Extracted records START
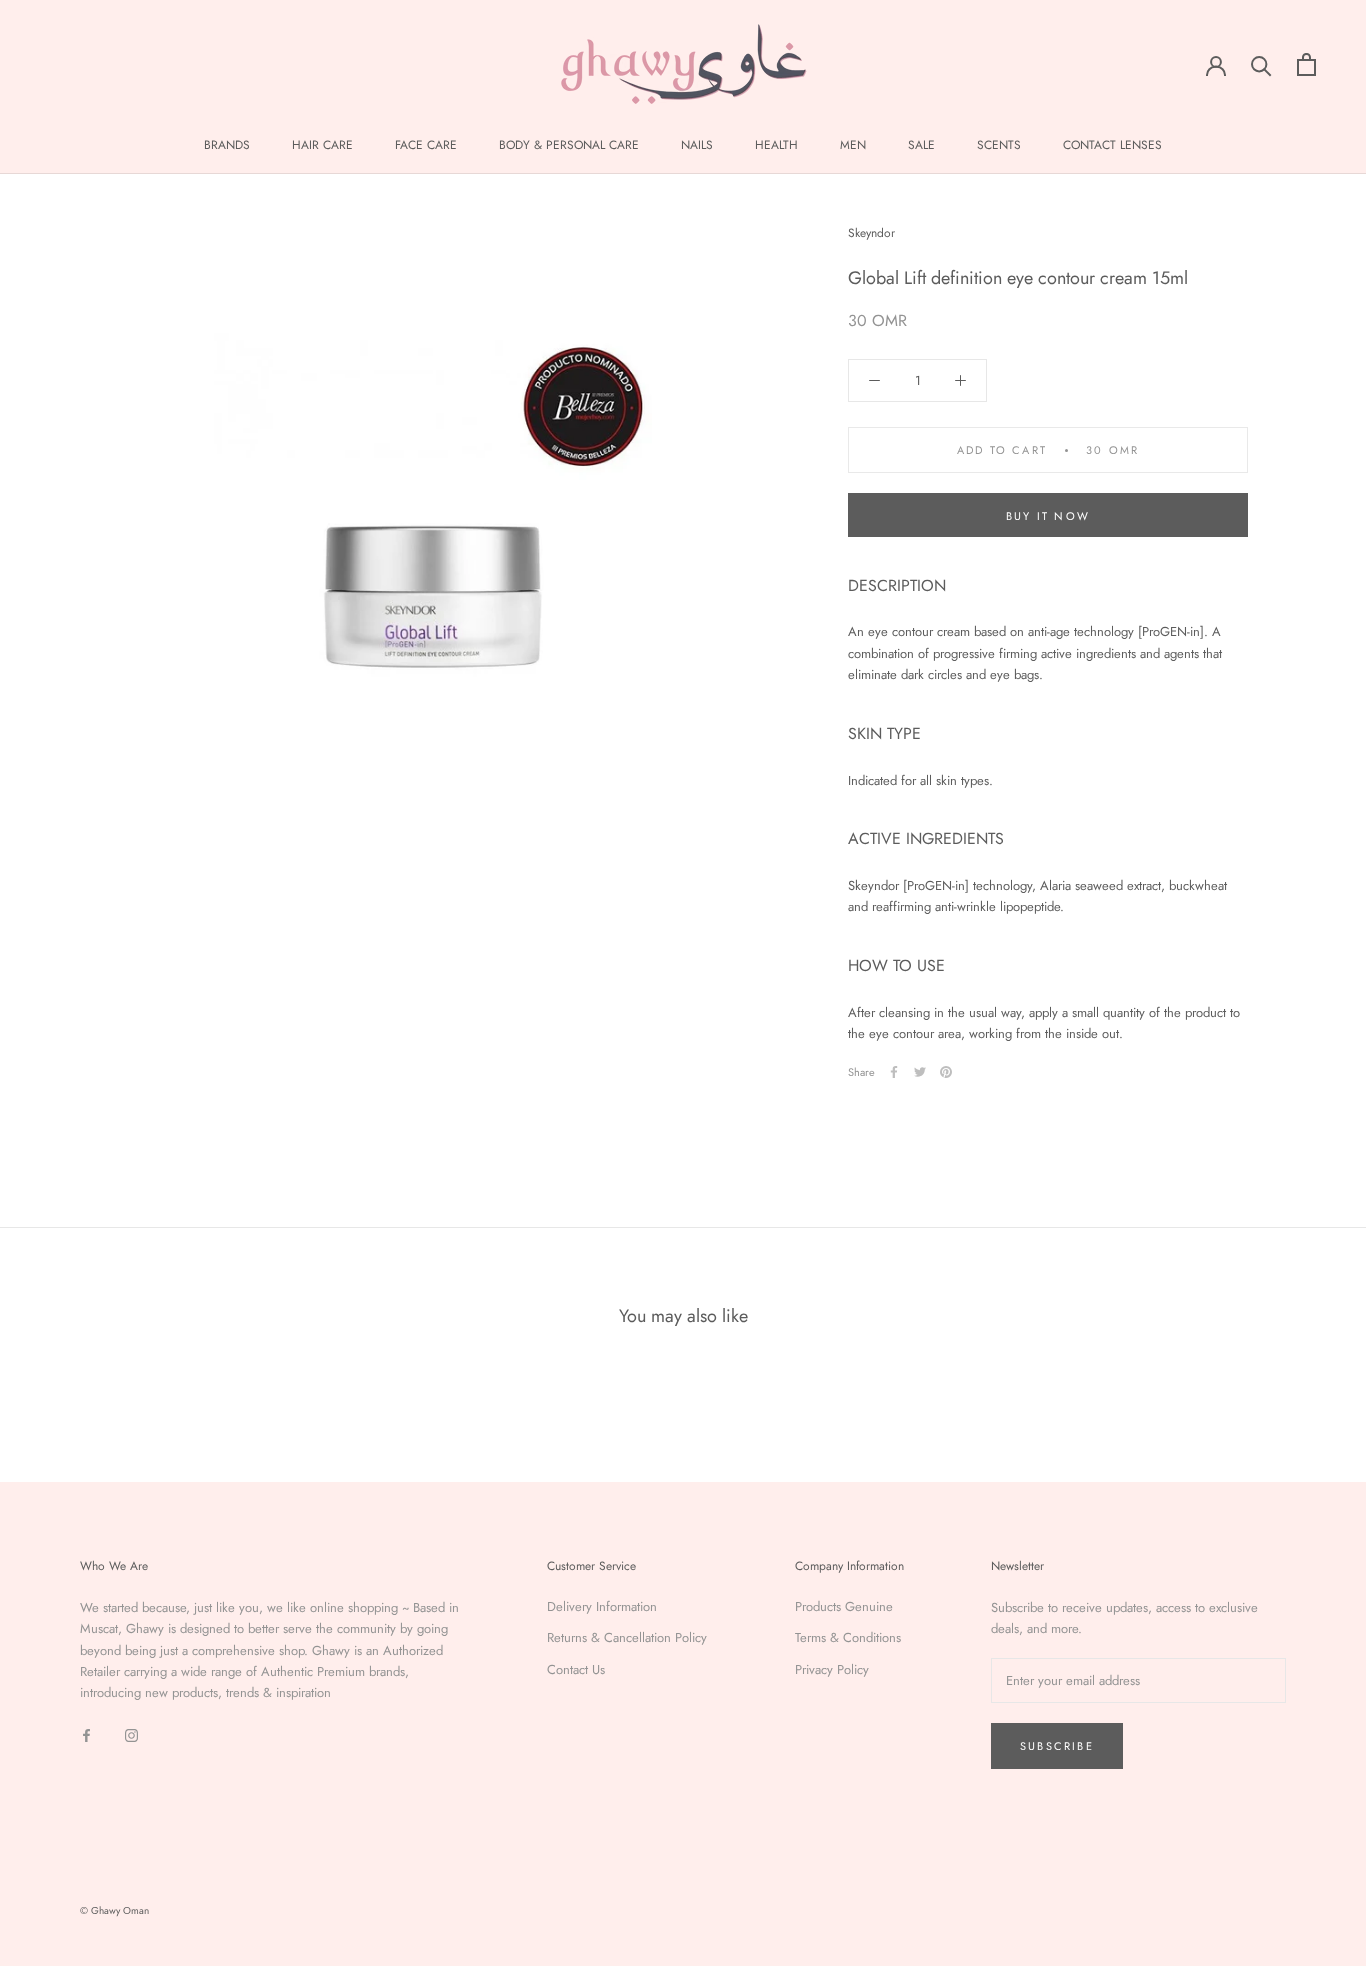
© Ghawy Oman (114, 1910)
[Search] (1261, 64)
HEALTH (776, 145)
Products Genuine (844, 1606)
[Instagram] (131, 1734)
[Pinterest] (946, 1072)
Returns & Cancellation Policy (627, 1637)
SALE (921, 145)
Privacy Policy (832, 1669)
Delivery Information (602, 1606)
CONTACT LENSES (1112, 145)
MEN (853, 145)
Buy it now (1048, 516)
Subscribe (1057, 1746)
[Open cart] (1306, 64)
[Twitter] (920, 1072)
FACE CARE (426, 145)
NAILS (697, 145)
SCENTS (999, 145)
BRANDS (227, 145)
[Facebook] (894, 1072)
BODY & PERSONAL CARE (569, 145)
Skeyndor (871, 233)
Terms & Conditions (848, 1637)
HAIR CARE (322, 145)
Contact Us (576, 1669)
Extracted records END
Now transcribe all the entries above exactly, so that no picture is carried over.

**Exercise output**:
© Ghawy Oman (114, 1910)
[Search] (1261, 64)
HEALTH (776, 145)
Products Genuine (844, 1606)
[Instagram] (131, 1734)
[Pinterest] (946, 1072)
Returns & Cancellation Policy (627, 1637)
SALE (921, 145)
Privacy Policy (832, 1669)
Delivery Information (602, 1606)
CONTACT LENSES (1112, 145)
MEN (853, 145)
Buy it now (1048, 516)
Subscribe (1057, 1746)
[Open cart] (1306, 64)
[Twitter] (920, 1072)
FACE CARE (426, 145)
NAILS (697, 145)
SCENTS (999, 145)
BRANDS (227, 145)
[Facebook] (894, 1072)
BODY & PERSONAL CARE (569, 145)
Skeyndor (871, 233)
Terms & Conditions (848, 1637)
HAIR CARE (322, 145)
Contact Us (576, 1669)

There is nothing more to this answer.